##### Supplied information
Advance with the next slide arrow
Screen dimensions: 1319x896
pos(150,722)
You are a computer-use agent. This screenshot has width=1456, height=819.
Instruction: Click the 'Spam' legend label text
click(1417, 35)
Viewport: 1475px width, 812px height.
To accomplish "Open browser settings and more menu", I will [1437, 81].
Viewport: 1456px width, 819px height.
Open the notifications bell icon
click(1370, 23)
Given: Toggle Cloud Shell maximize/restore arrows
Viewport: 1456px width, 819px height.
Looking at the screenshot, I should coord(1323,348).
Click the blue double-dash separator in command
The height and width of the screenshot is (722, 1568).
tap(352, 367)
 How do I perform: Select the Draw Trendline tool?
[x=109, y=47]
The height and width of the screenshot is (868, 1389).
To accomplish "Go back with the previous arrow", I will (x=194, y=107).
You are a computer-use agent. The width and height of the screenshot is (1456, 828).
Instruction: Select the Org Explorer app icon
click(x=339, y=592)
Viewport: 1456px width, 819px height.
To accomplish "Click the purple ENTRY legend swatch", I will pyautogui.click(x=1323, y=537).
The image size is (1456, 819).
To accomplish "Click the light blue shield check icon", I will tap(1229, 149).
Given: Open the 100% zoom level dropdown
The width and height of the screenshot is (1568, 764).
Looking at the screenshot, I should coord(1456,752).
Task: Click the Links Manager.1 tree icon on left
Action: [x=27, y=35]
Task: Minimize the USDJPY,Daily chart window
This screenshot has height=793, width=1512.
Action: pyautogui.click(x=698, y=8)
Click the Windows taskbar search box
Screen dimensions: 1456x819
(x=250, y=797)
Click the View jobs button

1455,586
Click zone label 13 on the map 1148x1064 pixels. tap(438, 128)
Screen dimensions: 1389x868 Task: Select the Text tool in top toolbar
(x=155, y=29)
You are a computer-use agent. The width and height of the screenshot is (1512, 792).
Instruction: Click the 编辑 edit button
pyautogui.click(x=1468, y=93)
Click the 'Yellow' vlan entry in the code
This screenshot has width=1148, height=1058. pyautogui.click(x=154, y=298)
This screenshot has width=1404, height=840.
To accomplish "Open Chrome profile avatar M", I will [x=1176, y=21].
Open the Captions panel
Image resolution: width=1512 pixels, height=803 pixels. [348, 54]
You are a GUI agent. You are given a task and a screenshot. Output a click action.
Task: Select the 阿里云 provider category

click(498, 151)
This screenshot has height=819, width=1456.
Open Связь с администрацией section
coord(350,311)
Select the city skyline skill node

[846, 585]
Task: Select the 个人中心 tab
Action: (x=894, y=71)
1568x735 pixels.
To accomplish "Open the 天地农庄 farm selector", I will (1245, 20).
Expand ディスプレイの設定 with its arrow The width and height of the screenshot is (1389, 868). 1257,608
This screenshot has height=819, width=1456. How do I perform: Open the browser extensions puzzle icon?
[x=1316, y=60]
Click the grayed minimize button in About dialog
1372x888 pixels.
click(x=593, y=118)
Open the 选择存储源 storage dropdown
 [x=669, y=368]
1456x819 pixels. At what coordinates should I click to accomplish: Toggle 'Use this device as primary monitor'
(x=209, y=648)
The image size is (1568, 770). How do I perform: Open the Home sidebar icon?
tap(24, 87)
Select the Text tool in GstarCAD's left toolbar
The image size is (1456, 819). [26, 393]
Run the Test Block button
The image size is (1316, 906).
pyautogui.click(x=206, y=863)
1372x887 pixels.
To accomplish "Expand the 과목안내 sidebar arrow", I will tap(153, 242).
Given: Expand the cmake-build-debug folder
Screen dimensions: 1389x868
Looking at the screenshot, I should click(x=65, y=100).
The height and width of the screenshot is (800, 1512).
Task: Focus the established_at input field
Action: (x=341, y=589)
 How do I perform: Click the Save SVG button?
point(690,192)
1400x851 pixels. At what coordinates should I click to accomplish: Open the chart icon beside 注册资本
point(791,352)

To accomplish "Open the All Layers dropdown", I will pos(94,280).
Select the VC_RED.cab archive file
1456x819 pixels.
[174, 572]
##########
(What the exercise asks) In the records, how many lines include the string "with"? The answer is that number alone.

(Your response) 3